Hidayatullah.com | aktsaru minal auqat (kewajiban lebih banyak dari waktu yang tersedia). Inilah fakta yang tidak terbantahkan. Terutama karena seseorang yang selalu mengkorelasikan kata ‘kewajiban’ dalam bingkai dakwah.
Seorang dai (juru dakwah) secara manusiawi kadang merasa berputus asa ketika berdakwah, karena merasa sudah mengerahkan segala potensi, argumentasi dan dalil, namun tidak mendapatkan sambutan yang menggembirakan dari sang mad’u (objek dakwah).
Rasa putus asa itu tidak akan pernah terjadi bagi seorang dai yang memahami hakikat waktu dalam perjalanan dakwah. Nabi Nuh AS yang sudah berusaha sekuat kemampuan mendakwahi kaumnya agar kembali kepada Allah, siang dan malam, selama 950 tahun lebih, hanya sekitar 80 orang yang mengikuti seruan dakwahnya.
Hal ini pula yang selalu diingatkan kepada kita sebagai dai oleh sang murobbi, Ustadz KH Hilmi Aminuddin bahwa jalan dakwah itu panjang, hendaknya ia selalu dirawat dengan kasih sayang, disiram dengan keistiqamahan, dipetik dengan penuh perjuangan.
Lebih lanjut, beliau menyampaikan, nilai kita sebagai manusia ditentukan oleh amal perbuatan kita, bukan oleh perlakuan yang kita terima. Kualitas seseorang diukur dari kebaikan atau keburukan yang dilakukannya, bukan dari kebaikan atau keburukan yang diterimanya.
Hal yang mesti dipahami oleh seorang dai adalah bahwa usia dakwah itu lebih panjang dari usia seorang dai itu sendiri. Hasil dakwah menjadi hak prerogatif Allah yang hanya diberikan kepada orang-orang yang dikehendaki-Nya untuk menyambut seruan dakwah, seorang dai hanya berkewajiban terus berdakwah hinggal ajal menjemputnya.
إِنَّكَ لَا تَهْدِى مَنْ أَحْبَبْتَ وَلَٰكِنَّ ٱللَّهَ يَهْدِى مَن يَشَآءُ ۚ وَهُوَ أَعْلَمُ بِٱلْمُهْتَدِينَ
“Sesungguhnya kamu tidak akan dapat memberi petunjuk kepada orang yang kamu kasihi, tapi Allah memberi petunjuk kepada orang yang dikehendaki-Nya, dan Allah lebih mengetahui orang-orang yang mau menerima petunjuk.”” (QS: al-Qashshash [28]: 56).

§ DATA YANG DISEDIAKAN:
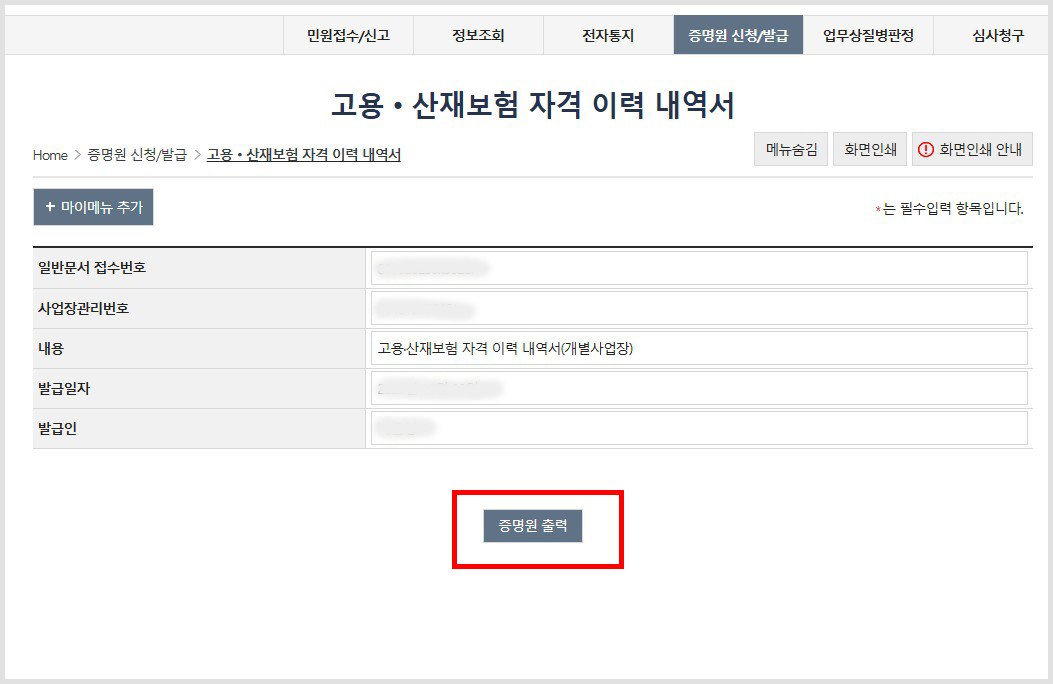Add this page via 마이메뉴 추가
Viewport: 1053px width, 684px height.
coord(93,207)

§ TUJUAN TUGAS:
1) Tentukan apakah pernyataan (a), (b), dan (c) berikut sesuai dengan artikel tentang dakwah di atas. Jawab ya atau tidak untuk masing-masing, disertai kutipan persis kata-kata penentunya dari artikel. (a) Nabi Nuh AS berdakwah selama lebih dari 950 tahun, dan sekitar 80 orang mengikuti seruannya. (b) Kualitas seseorang diukur dari perlakuan baik atau buruk yang diterimanya. (c) Usia dakwah lebih pendek daripada usia seorang dai.
2) Tuliskan kembali tanpa perubahan bagian artikel tentang dakwah di atas, dimulai dari "Hal ini pula" dan berlanjut hingga "hinggal ajal menjemputnya.".

§ HASIL TIAP TUGAS:
1)
(a) Ya: "selama 950 tahun lebih, hanya sekitar 80 orang yang mengikuti seruan dakwahnya"
(b) Tidak: "Kualitas seseorang diukur dari kebaikan atau keburukan yang dilakukannya, bukan dari kebaikan atau keburukan yang diterimanya."
(c) Tidak: "usia dakwah itu lebih panjang dari usia seorang dai itu sendiri"

2)
Hal ini pula yang selalu diingatkan kepada kita sebagai dai oleh sang murobbi, Ustadz KH Hilmi Aminuddin bahwa jalan dakwah itu panjang, hendaknya ia selalu dirawat dengan kasih sayang, disiram dengan keistiqamahan, dipetik dengan penuh perjuangan.
Lebih lanjut, beliau menyampaikan, nilai kita sebagai manusia ditentukan oleh amal perbuatan kita, bukan oleh perlakuan yang kita terima. Kualitas seseorang diukur dari kebaikan atau keburukan yang dilakukannya, bukan dari kebaikan atau keburukan yang diterimanya.
Hal yang mesti dipahami oleh seorang dai adalah bahwa usia dakwah itu lebih panjang dari usia seorang dai itu sendiri. Hasil dakwah menjadi hak prerogatif Allah yang hanya diberikan kepada orang-orang yang dikehendaki-Nya untuk menyambut seruan dakwah, seorang dai hanya berkewajiban terus berdakwah hinggal ajal menjemputnya.